Осенью на Кавказе - точно в богатом соборе, который построили ве'ликие
мудрецы - они же всегда и великие грешники,- построили, чтобы скрыть от
зорких глаз совести свое прошлое, необъятный храм из золота, бирюзы,
изумрудов, развесили по горам лучшие ковры, шитые шелками у тюркмен, в
Самарканде, в Шемахе, ограбили весь мир и все - снесли сюда, на глаза
солнца, как бы желая сказать ему:
- Твое - от Твоих - Тебе.
...Я вижу, как длиннобородые седые великаны, с огромными глазами
веселых детей, спускаясь с гор, украшают землю, всюду щедро сея разноцветные
сокровища, покрывают горные вершины толстыми пластами серебра, а уступы их -
живою тканью многообразных деревьев, и - безумно-красивым становится под их
руками этот кусок благодатной земли.
Превосходная должность - быть на земле человеком, сколько видишь
чудесного, как мучительно сладко волнуется сердце в тихом восхищении пред
красотою!
Ну да - порою бывает трудно, вся грудь нальется жгучей ненавистью и
тоска жадно сосет кровь сердца, но это - не навсегда дано, да ведь и солнцу,
часто, очень грустно смотреть на людей: так много потрудилось оно для них, а
- не удались людишки...
Разумеется, есть немало и хороших, но - их надобно починить или - лучше
- переделать заново.
...Над кустами, влево от меня, качаются темные головы: в шуме волн моря
и ропоте реки чуть слышно звучат человечьи голоса - это "голодающие" идут на
работу в Очемчиры из Сухума, где они строили шоссе.
Я знаю их - орловские, вместе работал с ними и вместе рассчитался
вчера; ушел я раньше их, в ночь, чтобы встретить восход солнца на берегу
моря.
Четверо мужиков и скуластая баба, молодая, беременная, с огромным
вздутым к носу животом, испуганно вытаращенными глазами синевато-серого
цвета. Я вижу над кустами ее голову в желтом платке, она качается, точно
цветущий подсолнечник под ветром.

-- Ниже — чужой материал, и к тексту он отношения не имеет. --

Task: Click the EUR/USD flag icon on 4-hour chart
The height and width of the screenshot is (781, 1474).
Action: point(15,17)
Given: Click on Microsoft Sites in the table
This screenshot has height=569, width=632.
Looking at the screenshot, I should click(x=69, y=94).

В Сухуме у нее помер муж - объелся
фруктами. Я жил в бараке среди этих людей: по доброй русской привычке они
толковали о своих несчастиях так много и громко, что, вероятно, их жалобные
речи было слышно верст на пять вокруг.
Это - скучные люди, раздавленные своим горем, оно сорвало их с родной,
усталой, неродимой земли и, как ветер сухие листья осени, занесло сюда, где
роскошь незнакомой природы - изумив - ослепила, а тяжкие условия труда
окончательно пришибли этих людей. Они смотрели на все здесь, растерянно
мигая выцветшими, грустными глазами, жалко улыбаясь друг другу, тихо говоря:
- А-яй... экая землища...
- Прямо - прет из нее.
- Н-да-а... а однако - камень ведь...
- Неудобная земля, надобно сказать...
И вспоминали о Кобыльем ложке. Сухом гоне. Мокреньком - о родных
местах, где каждая горсть земли была прахом их дедов и все памятно, знакомо,
дорого - орошено их потом.
Была там с ними еще одна баба - высокая, прямая, плоская, как доска, с
лошадиными челюстями и тусклым взглядом черных, точно угли, косых глаз.

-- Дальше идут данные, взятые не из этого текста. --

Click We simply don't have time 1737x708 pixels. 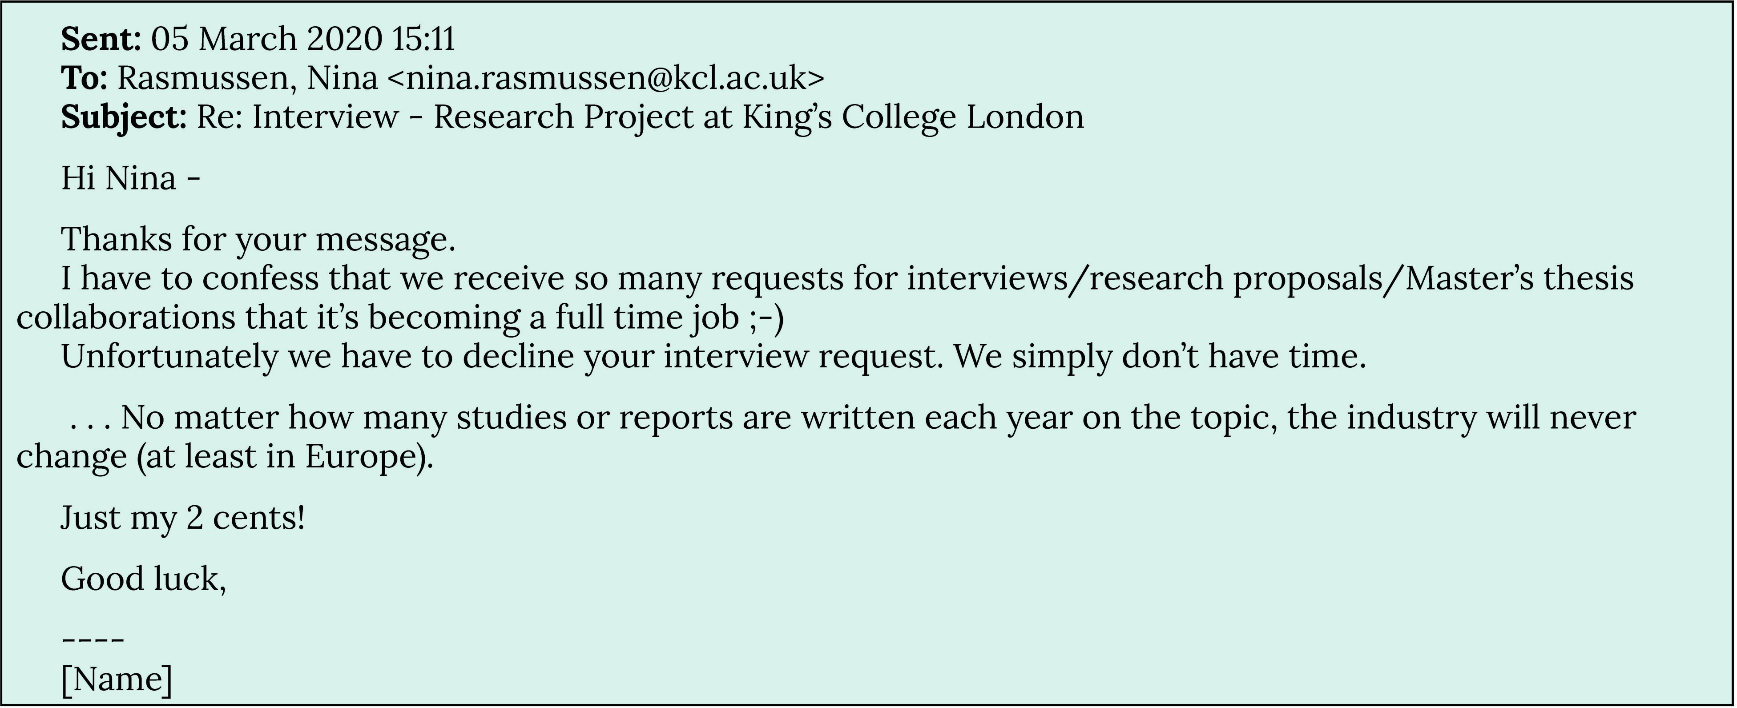(1160, 357)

Вечерами она, вместе с этой - в желтом платке,- уходила за барак и,
сидя там на груде щебня, положив щеку на ладонь, склоня голову вбок, пела
высоким и сердитым голосом:
За погостом...
во зелены-их куста-ах -
На песочку...
расстелю я белый плат...
Не дождусь ли...
дружка милого мово...
Придет милый...
поклонюся яй ему...
Желтая обычно молчала, согнув шею и разглядывая свой живот, но иногда
вдруг, неожиданно, лениво и густо, мужицким сиповатым голосом вступала в
песню рыдающими словами:
Ой да милый...
ой, миленок дорогой...
Не судьба мне...
боле видетьси с табой...
В черной душной темноте южной ночи эти плачевные голоса напоминали
север, снежные пустыни, визг метели и отдаленный вой волков...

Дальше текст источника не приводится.